Both preachers are being investigated over remarks allegedly made concerning the royalty.

Zamihan, who is on secondment from the Malaysian Islamic Development Department, was arrested on Wednesday after he criticised the Johor ruler’s ban on Muslim-only businesses in the state.

He was held at the Dang Wangi district police headquarters until his release on Saturday.

Wan Ji was arrested after Friday prayers two days later in Penang over a 2013 video of a lecture in which he allegedly said the sultanate would be abolished and Malaysia would become a republic in the future.

He was also brought to Dang Wangi and released yesterday.

Both men were placed in neighbouring cells in the police headquarters’ lock-up, and the irony was not lost on Wan Ji, who said each thought the other “had it coming”.

“Yes, he was held in the cell next to mine, and we only crossed paths when I was being taken out for questioning and he was coming back from being questioned. We didn’t speak to each other.

“An officer at the lock-up told me that Zamihan knew I was arrested and said ‘padan muka’ (serves him right). I laughed. I thought that was funny because I was thinking the same thing about him,” he told The Malaysian Insight, hours after his release.

Old case

Wan Ji, 35, a popular independent preacher formerly from PAS, said there was a possibility that his arrest was connected to that of Zamihan’s.

“I definitely feel that my arrest had to do with his arrest. Both happened so close, just two days apart.”

He said police did not tell him why he was called up and arrested over an old case concerning the 2013 YouTube video, titled (TERGEMPAR) Ust Wan Ji hapuskan sistem sultan.

He said he had already been summoned by police in 2013 when the video first appeared on YouTube.

When the video first went viral, the Muslim Consumers Association of Malaysia was among the earliest to lodge a police report.

“Police did not say why I was called up again over that old case. I was only told that the arrest this time was because someone had lodged a report against me over the video.”

Wan Ji said police asked him about 20 questions on the video, and he insisted that the content had been edited and parts taken out.

“There were a few questions on myself, and the rest were about the video. I told police that the video had been edited, taken out of context. The original video is different.”

He said in the original video, he spoke about how Prophet Muhammad had planned for the future, and gave several examples, including one on the sultanate.

It involved figurative remarks related to a branch of Islamic study called fiqh tawaqqu (futuristic thinking).

This is not Wan Ji’s first time facing a sedition probe.

In September 2014, he was charged with making a seditious statement on Facebook, which allegedly insulted Sultan Sharafuddin Idris Shah of Selangor.

Targeting DAP

Wan Ji, who was recently appointed as Penang information officer, suspects that his arrest was to make the DAP-led Pakatan Harapan administration look bad.

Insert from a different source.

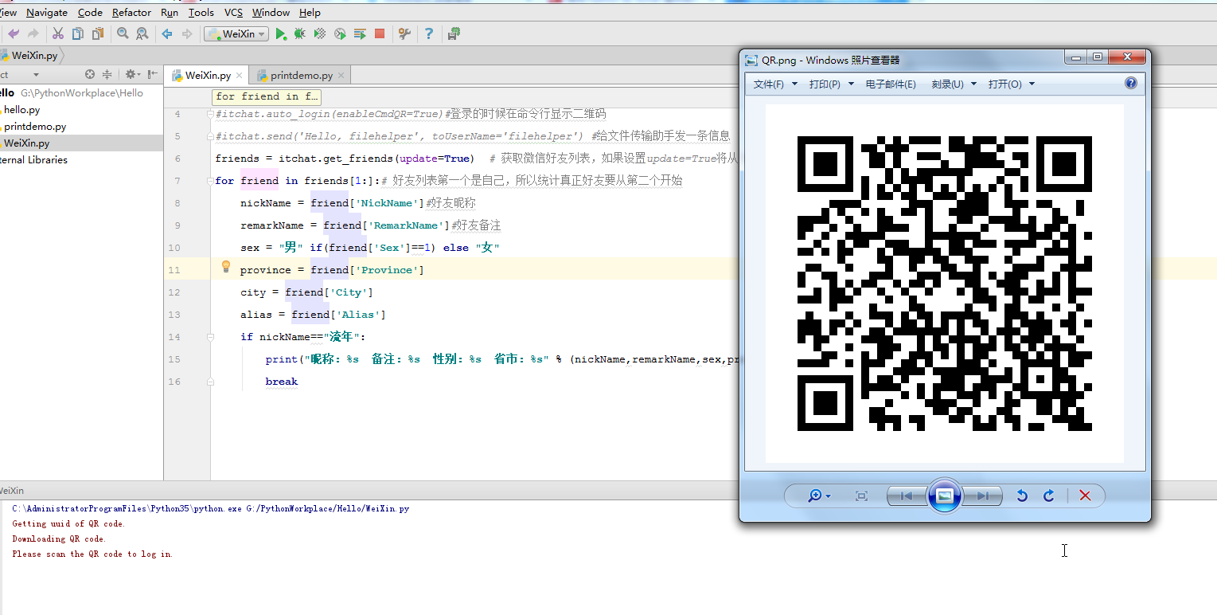The height and width of the screenshot is (615, 1217).
Task: Expand the 文件(F) menu in the photo viewer
Action: click(774, 84)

“I cannot discount the possibility that I am being made a scapegoat because I work at Chief Minister Lim Guan Eng’s office.

“Since I took the state government’s confidentiality oath and started work, I have been attacked non-stop. It is as if I have been made the punching bag for people unhappy with the PH government.

“They want to attack Lim, but when they fail to do so, they attack me,” he said, adding that he expected the attacks to worsen.

Although there has been no physical attacks, Wan Ji said he has faced verbal abuse, and all sorts of slander and accusations on social media.

“They have said all sorts of hurtful things. They called me ‘DAP macai’ (DAP lackey). As I was appointed government information officer, they think I have joined DAP. I am still a PKR member.

“They called me ‘kafir’ (infidel). And now, this old issue (the sedition case) popped up again,” said the PKR Youth religious bureau chief, formerly based in Selangor.

He said the attacks against him would not weaken him or make him afraid.

“I have more reason now to explain and set the record straight. When there are ceramah after this, I will explain my cases and the allegations against me.” – October 16, 2017.